Così potrei vederlo con calma
Ogni volta che le cose vanno male
E lo conserverei come un tesoro
Che duri tutta la vita.

Da bambino, ho subito adottato l'immagine di poter catturare un elemento passeggero di bellezza in una scatola e tenerla al mio fianco per "vederla con calma" e "conservarla come un tesoro che duri tutta la vita". Ma, naturalmente, ho imparato rapidamente che farlo era impossibile a causa del ritmo incessante del cambiamento nella vita.

Per me, la bellezza è, se non l'elemento più potente, certamente il più accessibile del "Bene" scritto in grande in questo mondo. E così, col tempo, ho iniziato a chiedermi se la legge della motilità inesorabile che si applica ad essa si applichi anche alle sue antitesi generalmente riconosciute, bruttezza e male. Mi sembra logico che sia così.

Eppure, mentre leggo e ascolto le idee e i luoghi comuni che circolano nei nostri spazi civici, ricevo un messaggio molto diverso: che la bruttezza e il male, soprattutto quest'ultimo, sono categorie altamente stabili e che una volta che un individuo viene assegnato a quella seconda categoria, è per tutta la vita. E stando così le cose, l'unica cosa che una persona ragionevole e "buona" può o dovrebbe fare è individuare quel male e combatterlo con tutte le sue forze. 

Non contesto che il contrasto tra il bene e il male possa essere netto in un dato momento della storia e che questo contrasto possa spingerci a combatterlo attivamente in quello specifico spazio temporale. 

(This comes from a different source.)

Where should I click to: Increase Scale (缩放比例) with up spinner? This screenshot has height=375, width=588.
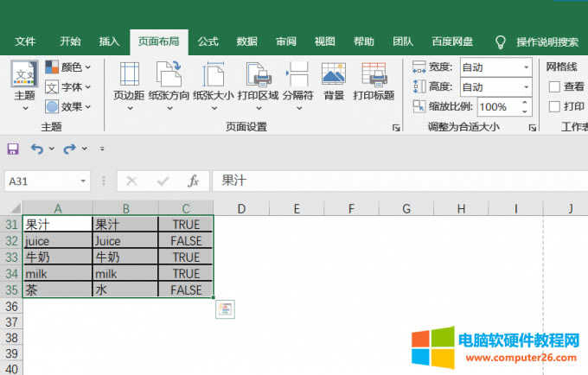[x=525, y=103]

Il problema nasce quando mettiamo quel caso particolare e necessariamente limitato nel tempo del male “in una scatola” in modo da poterlo vedere a nostro “piacere ogni volta che le cose vanno male”.   

Come mai?  

Perché così facendo compromettiamo fatalmente la nostra capacità di esaminare la nostra propensione al male, sia essa individuale o di gruppo, in modo anche solo vagamente rigoroso. 

Dopotutto, se hai il male in una scatola a una distanza spaziale e temporale sicura, perché sfinirti con il difficile e spesso doloroso processo di introspezione morale? È molto più facile e soddisfacente, almeno nel breve termine, pompare la rettitudine e unirsi all'eccitazione alimentata dalla gang di "andare dietro ai cattivi". 

Forse ancora più importante, avere una popolazione condizionata a vedere il male solo in scatole ben confezionate in luoghi considerati spiritualmente distanti dai propri è immensamente benefico per le nostre élite spesso senza scrupoli che, attraverso i loro de facto il controllo delle nostre istituzioni culturali determina in larga misura il modo in cui impieghiamo le nostre energie collettive. 

Le persone a cui è stato insegnato a condurre inventari regolari del proprio comportamento morale inevitabilmente arrivano a riconoscere il proprio potenziale di fare del male agli altri. E come risultato di ciò, tendono a essere molto meno inclini, come disse una volta un famoso insegnante, a "scagliare la prima pietra" e, a loro volta, a prestare attenzione alle chiamate dall'alto per "andare dietro" a coloro che le élite hanno descritto come indegni di qualsiasi compassione.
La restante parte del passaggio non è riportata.